Reproduce the rows starting with the line that contains "Task: View the 系统信息 tab" and going on through the line that contains "Viewport: 1456px width, 819px", both lines included. Keep the requests unchanged, multiply each coordinate in the answers by 1.7 and round it to a whole number with halves rounded up, and give only these lines without the pictures.
## Start RECORDS SHOWN
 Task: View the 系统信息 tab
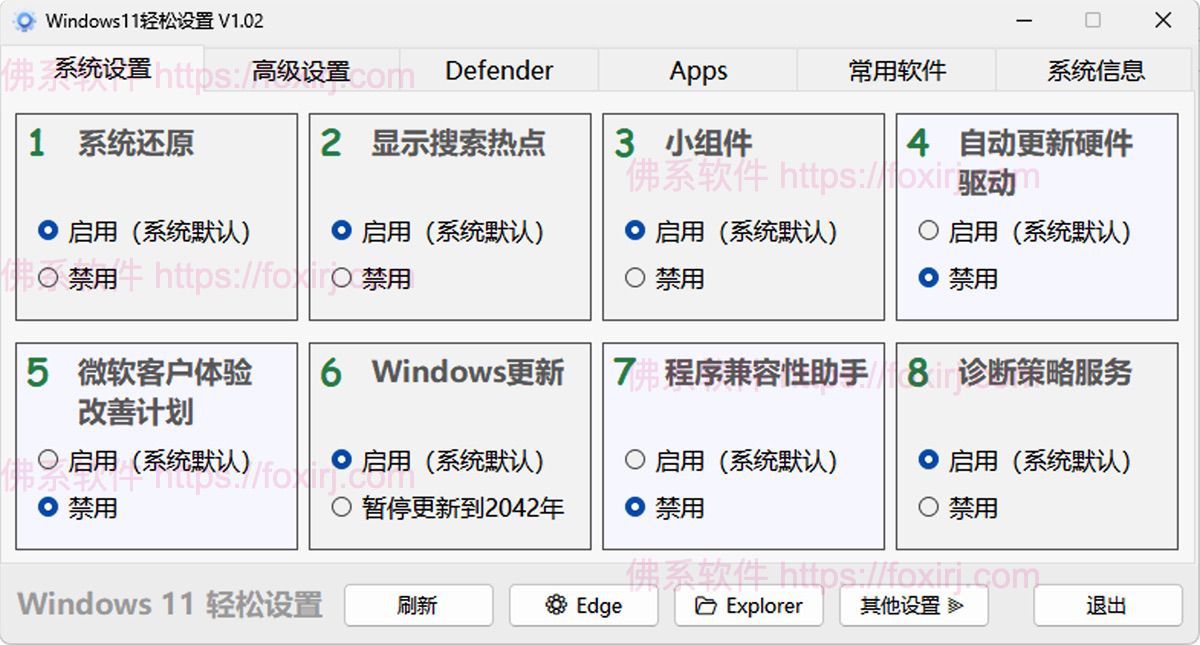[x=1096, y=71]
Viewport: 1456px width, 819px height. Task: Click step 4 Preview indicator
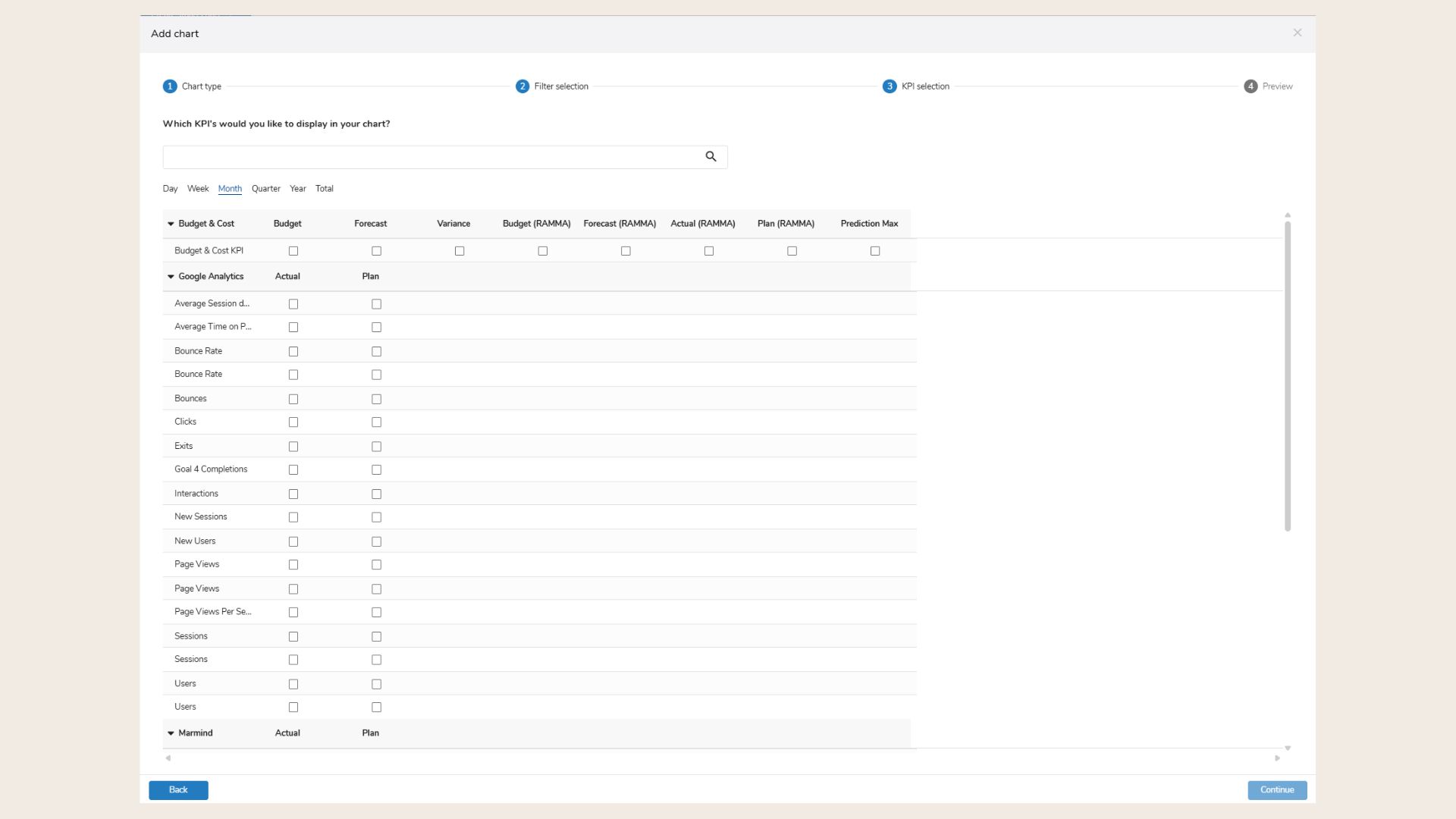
## End RECORDS SHOWN
## Start RECORDS SHOWN
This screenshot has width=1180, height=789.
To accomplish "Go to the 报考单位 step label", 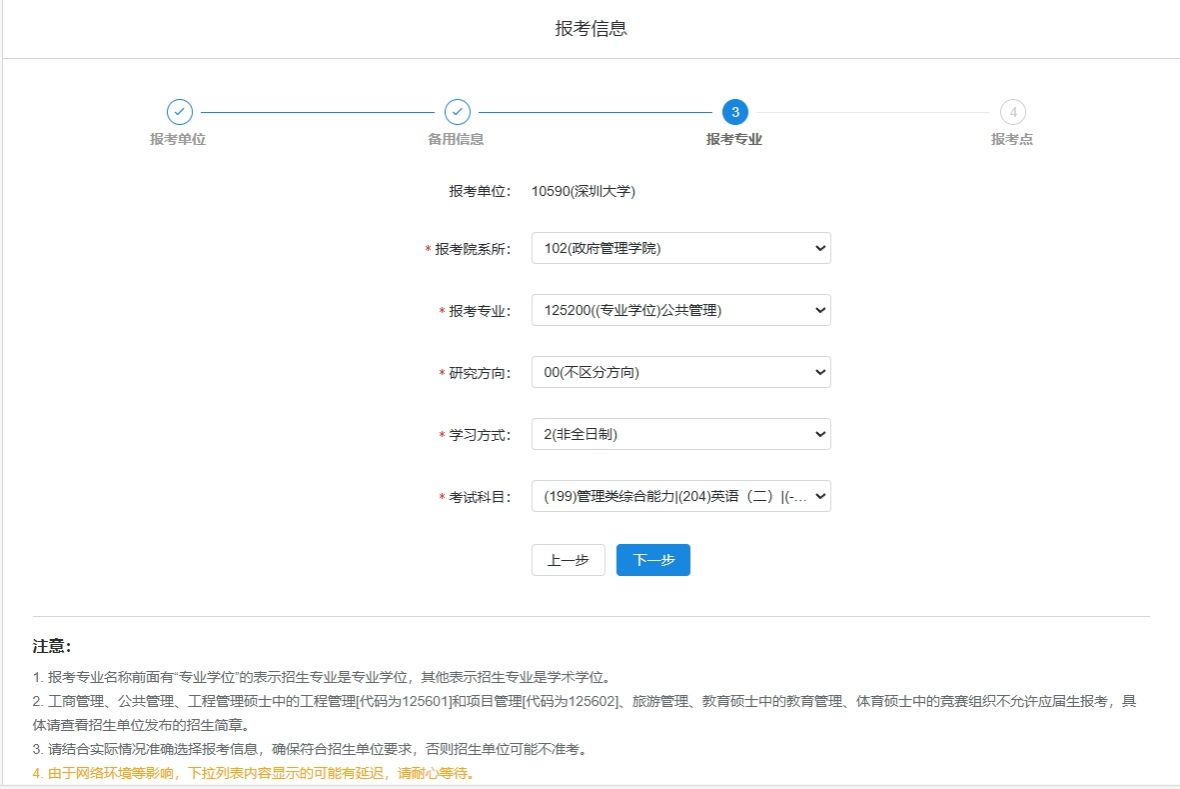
## End RECORDS SHOWN
COMPLETED TASK →
 Task: View the 系统信息 tab
[x=1863, y=121]
Viewport: 1456px width, 819px height. Task: Click step 4 Preview indicator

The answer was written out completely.